Melatonin, originating from intestinal enterochromaffin cells, mediates vagal and sympathetic neural stimulation of the HCO secretion by the duodenal mucosa. This alkaline secretion is considered the first line of mucosal defense against hydrochloric acid discharged from the stomach. We have studied whether luminally applied melatonin stimulates the protective secretion and whether a melatonin pathway is involved in acid‐induced stimulation of the secretion. Rats were anaesthetized (Inactin®) and a 12‐mm segment of proximal duodenum with an intact blood supply was cannulated in situ . Mucosal HCO secretion (pH‐stat) and the mean arterial blood pressure were continuously recorded.

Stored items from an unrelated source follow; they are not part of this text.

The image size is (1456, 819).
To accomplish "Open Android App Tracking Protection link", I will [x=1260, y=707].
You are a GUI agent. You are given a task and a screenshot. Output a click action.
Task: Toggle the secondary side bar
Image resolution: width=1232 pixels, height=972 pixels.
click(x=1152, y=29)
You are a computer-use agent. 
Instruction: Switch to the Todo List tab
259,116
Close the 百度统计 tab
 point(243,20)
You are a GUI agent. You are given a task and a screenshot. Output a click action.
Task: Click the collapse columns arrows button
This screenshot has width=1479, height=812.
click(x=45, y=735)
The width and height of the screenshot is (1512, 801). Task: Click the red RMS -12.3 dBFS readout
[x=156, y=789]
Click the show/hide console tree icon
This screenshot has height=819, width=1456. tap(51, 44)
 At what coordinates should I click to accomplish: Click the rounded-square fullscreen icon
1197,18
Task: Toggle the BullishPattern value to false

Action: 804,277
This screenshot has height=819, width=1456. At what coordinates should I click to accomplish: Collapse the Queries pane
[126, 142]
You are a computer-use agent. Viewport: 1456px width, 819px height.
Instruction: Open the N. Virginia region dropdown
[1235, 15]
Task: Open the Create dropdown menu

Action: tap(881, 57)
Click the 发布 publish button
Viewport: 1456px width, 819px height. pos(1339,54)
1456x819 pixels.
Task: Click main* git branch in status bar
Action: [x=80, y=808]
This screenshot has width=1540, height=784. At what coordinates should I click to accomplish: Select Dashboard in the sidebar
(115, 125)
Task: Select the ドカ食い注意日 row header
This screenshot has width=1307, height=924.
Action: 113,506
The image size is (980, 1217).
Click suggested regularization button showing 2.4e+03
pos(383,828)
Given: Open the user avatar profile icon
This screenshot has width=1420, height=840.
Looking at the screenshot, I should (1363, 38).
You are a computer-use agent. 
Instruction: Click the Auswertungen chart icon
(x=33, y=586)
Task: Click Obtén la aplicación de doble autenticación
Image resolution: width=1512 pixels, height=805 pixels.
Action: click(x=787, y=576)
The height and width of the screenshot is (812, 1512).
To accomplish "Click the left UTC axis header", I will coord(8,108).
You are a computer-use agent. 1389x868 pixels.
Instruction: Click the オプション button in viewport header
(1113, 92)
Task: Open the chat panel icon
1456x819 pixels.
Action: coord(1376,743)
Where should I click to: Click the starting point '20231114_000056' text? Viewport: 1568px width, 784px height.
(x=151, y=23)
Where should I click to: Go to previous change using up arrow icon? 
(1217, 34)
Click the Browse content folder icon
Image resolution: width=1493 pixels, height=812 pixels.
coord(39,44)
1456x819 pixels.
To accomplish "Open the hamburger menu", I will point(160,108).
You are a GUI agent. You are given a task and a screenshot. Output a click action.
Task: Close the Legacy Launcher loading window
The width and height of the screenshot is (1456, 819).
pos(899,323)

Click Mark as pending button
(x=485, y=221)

Luminal melatonin at a concentration of 1.0  μ m increased ( P  < 0.05) the secretion from 7.20 ± 1.35 to 13.20 ± 1.51  μ Eq/cm/hr. The MT 2 selective antagonist luzindole (600 nmol/kg, i.v.) had no effect on basal HCO secretion, but inhibited ( P  < 0.05) secretion stimulated by luminal melatonin. Hexamethonium (10 mg/kg i.v. followed by continuous i.v. infusion at a rate of 10 mg/kg/hr), abolishes neurally mediated rises in secretion and also inhibited ( P  < 0.05) the stimulation by luminal melatonin. Exposure of the lumen to acid containing perfusate (pH 2.0) for 5 min increased ( P  < 0.05) the HCO secretion from 5.85 ± 0.82 to 12.35 ± 1.51  μ Eq/cm/hr, and luzindole significantly inhibited ( P  < 0.05) this rise in secretion. The study thus demonstrates that luminal melatonin is a potent stimulant of duodenal HCO secretion and, furthermore, strongly suggests melatonin as an important mediator of acid‐induced secretion.